Finally, once the data is in a suitably tidy form, we can use visualizations like tables, graphs, and charts to understand the data better. Often, there are conditions about the shape of our data that have to be met before inference is appropriate, and this step can help diagnose problems that could arise in the inferential procedure. This is a good time to look for outliers, for example.

10.4.2 Hypotheses

We are trying to ask some question about a population of interest. However, all we have in our data is a sample of that population. The word inference comes from the verb “infer”: we are trying to infer what might be true of a population just from examining a sample. It’s also possible that our question involves comparing two or more populations to each other. In this case, we’ll have multiple samples, one from each of our populations. For example, in our sex discrimination example, we are comparing two populations: male bank managers who consider male files for promotion, and male bank managers who consider female files for promotion. Our data gives us two samples who form only a part of the larger populations of interest.

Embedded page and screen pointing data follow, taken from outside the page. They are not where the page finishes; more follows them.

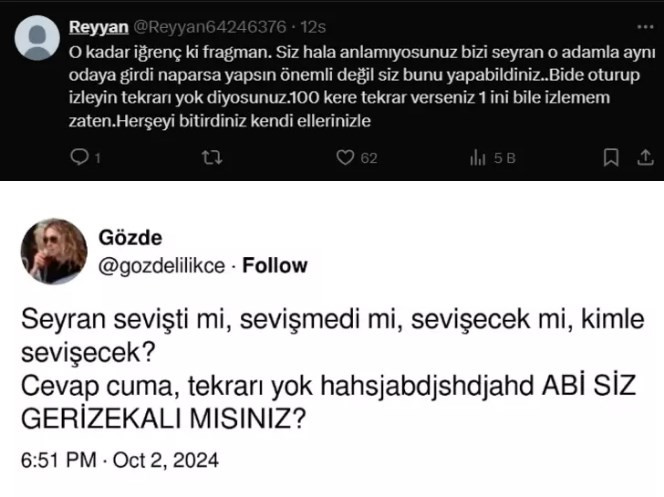Open view analytics bar-chart icon

point(477,157)
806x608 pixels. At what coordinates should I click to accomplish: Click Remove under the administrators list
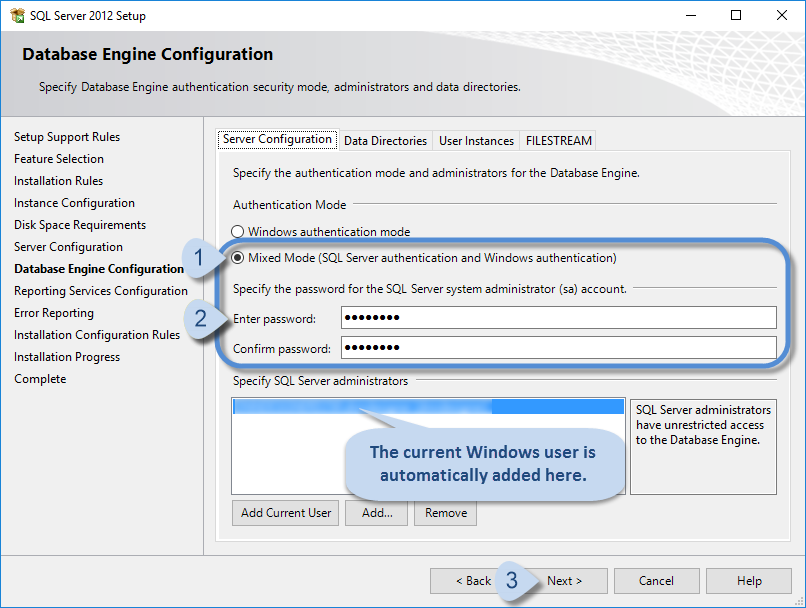click(445, 513)
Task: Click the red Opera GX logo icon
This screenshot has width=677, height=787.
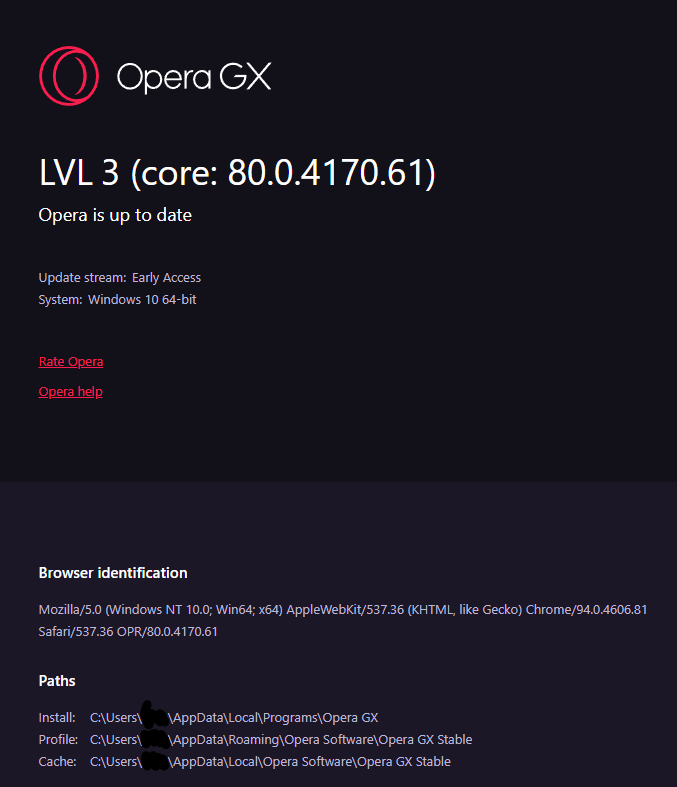Action: 69,76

To convince our audience that our analysis is correct, it makes sense to take a skeptical position. If we are trying to prove that there is an association between promotion and sex, we don’t just declare it to be so. We start with a “null hypothesis”, or an expression of the belief that there is no association. A null hypothesis always represents the “default” position that a skeptic might take. It codifies the idea that “there’s nothing to see here.”

Our job is to gather evidence to show that there is something interesting going on. The statement of interest to us is called the “alternative hypothesis”. This is usually the thing we’re trying to prove related to our research question.

We can perform one-sided tests or two-sided tests. A one-sided test is when we have a specific direction in mind for the effect. For example, if we are trying to prove that male files are more likely to be promoted than female files, then we would perform a one-sided test. On the other hand, if we only care about proving an association, then male files could be either more likely or less likely to be promoted than female files. (This is contrasted to the null that states that male files are equally likely to be promoted as female files.) If it seems weird to run a two-sided test, keep in mind that we want to give our statistical analysis a chance to prove an association regardless of the direction of the association. Wouldn’t you be interested to know if it turned out that male files are, in fact, less likely to be promoted?

You can’t cheat and look at the data first. In a normal research study out there in the real world, you develop hypotheses long before you collect data. So you have to decide to do a one-sided or two-sided test before you have the luxury of seeing your data pointing in one direction or the other.

Running a two-sided test is often a good default option. Again, this is because our analysis will allow us to show interesting effects in any direction.

We typically express hypotheses in two ways. First, we write down full sentences that express in the context of the problem what our null and alternative hypotheses are stating. Then, we express the same ideas as mathematical statements. This translation from words to math is important as it gives us the connection to the quantitative statistical analysis we need to perform. The null hypothesis will always be that some quantity is equal to (=) the null value. The alternative hypothesis depends on whether we are conducting a one-sided test or a two-sided test. A one-sided test is mathematically saying that the quantity of interest is either greater than (>) or less than (<) the null value. A two-sided test always states that the quantity of interest is not equal to (\(\neq\)) the null value. (Notice the math symbol enclosed in dollar signs in the previous sentence. In the HTML file, these symbols will appear correctly. In the R Notebook, you can hover the cursor anywhere between the dollar signs and the math symbol will show up. Alternatively, you can click somewhere between the dollar signs and hit Ctrl-Enter or Cmd-Enter, just like with inline R code.)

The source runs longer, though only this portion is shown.